We have had this talk plenty of times. He says its me that triggers him, and he has gotten to the point where if he is mad he no longer wants to leave to blow steam... It gets hard trying to talk to him... I try and try and try and its like he can be sooooo negative. The last time we got into it over this he tried to say I didn't care about him and love him enough... Once I proved my point and got him thinking right he was calm and everything. It is a matter of giving him time to cool and talking. But there is times I am so frustrated its like I feed off his anger. I give him that he has cooled his anger ALOT ALOT ALOT!! It even got to the point where he would run and take it out on others for example his mom... I felt so bad for her. I can try to convince him again for help, I already know he's going to say he wants me to be there with him like he did last time... but how is he helping hisself if he cannot do it alone?


----------



## bo0 (Dec 12, 2008)

swedish said:


> I was also wondering why you engaged in those emails with that guy you worked with...I know between the two of you it was all in jest, ending with 'lol' -- I get that part...but for you was it a nice little escape...a little attention w/o any expectations or pressure ... things like that can make you feel good and that's what your husband should be doing ... he's making it really hard for himself by not looking within and taking action ... it's frustrating because he has someone who clearly loves him and is doing all the wrong things to show you love in return.
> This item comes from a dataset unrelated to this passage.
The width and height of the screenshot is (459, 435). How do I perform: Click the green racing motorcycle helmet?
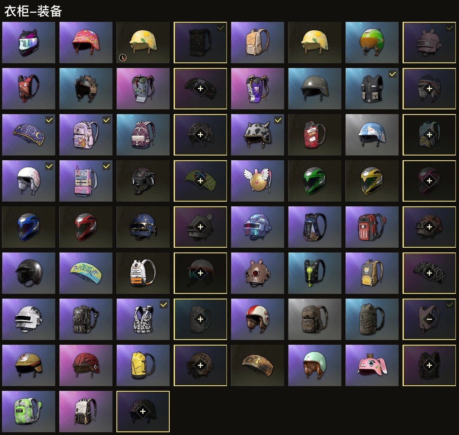[315, 181]
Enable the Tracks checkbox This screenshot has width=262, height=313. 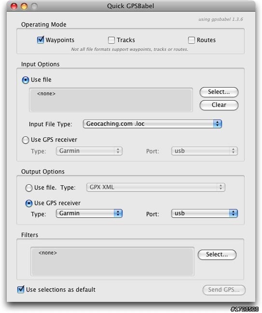111,40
It honestly wasn't anything like that. He asks me what I was thinking when I was emailing him and I told him nothing.. I really wasn't I didn't take it serious enough to believe it would hurt anybody or anything. I know I was never going to see him again, when I worked with him it was like 2 years ago. I didn't think anything of it. It was like once I did it I forgot about it. I wasn't sitting waiting for a responce or anything like that. I forgot I even did it when he first brung it up to. Just petty nothing...


----------



## swedish (Mar 6, 2008)

He can become a better person on his own or with you by his side...the key is he needs to recognize he doesn't like the way he is and want to change it. If he is at that point, whether you are by his side or not, a third party may get through to him and help him learn why he gets so bent out of shape when things don't go his way and how to better cope. I think it has a lot more to do with how he feels about himself (deep down) then it does with anything else.


----------



## bo0 (Dec 12, 2008)

swedish said:


> I think it has a lot more to do with how he feels about himself (deep down) then it does with anything else.


I agree... Thank You!


----------



## Void_Me (Dec 15, 2008)

Ha Ha wow swedish how are you going to tell somebody that their husband needs help? You cant even keep yours at home.. and draconis...tisk tisk tisk..how are you going to ask some one why be with him? Probably the same reason why your wife didnt want to be with you. all this advise from people that cant even hold their own **** together..wow! Swedish..your husband bang a female he works with..might i add in the same office and you wanted to mess around with the ladys desk? leave little marks so she would know it was you? Now thats childish...wow you people are sure some help. But anyways to you Bo0. you cheated on your husband with the net correct? You say it was all fun and games correct? Its all fun and games untill somebody gets hurt correct? Its seems to me like you might be lying in your post how about we get the hole story. lets get to the root of the problem. Old boyfriend? Text messages? Trips out of state? Or my personal fravorite the old had a guy over and he didnt know? How about we spill all the beans and let the world know whats really going on SHALL WE!


----------



## bo0 (Dec 12, 2008)

Void_Me said:


> Ha Ha wow swedish how are you going to tell somebody that their husband needs help? You cant even keep yours at home.. and draconis...tisk tisk tisk..how are you going to ask some one why be with him? Probably the same reason why your wife didnt want to be with you. all this advise from people that cant even hold their own **** together..wow! Swedish..your husband bang a female he works with..might i add in the same office and you wanted to mess around with the ladys desk? leave little marks so she would know it was you? Now thats childish...wow you people are sure some help. But anyways to you Bo0. you cheated on your husband with the net correct? You say it was all fun and games correct? Its all fun and games untill somebody gets hurt correct? Its seems to me like you might be lying in your post how about we get the hole story. lets get to the root of the problem. Old boyfriend? Text messages? Trips out of state? Or my personal fravorite the old had a guy over and he didnt know? How about we spill all the beans and let the world know whats really going on SHALL WE!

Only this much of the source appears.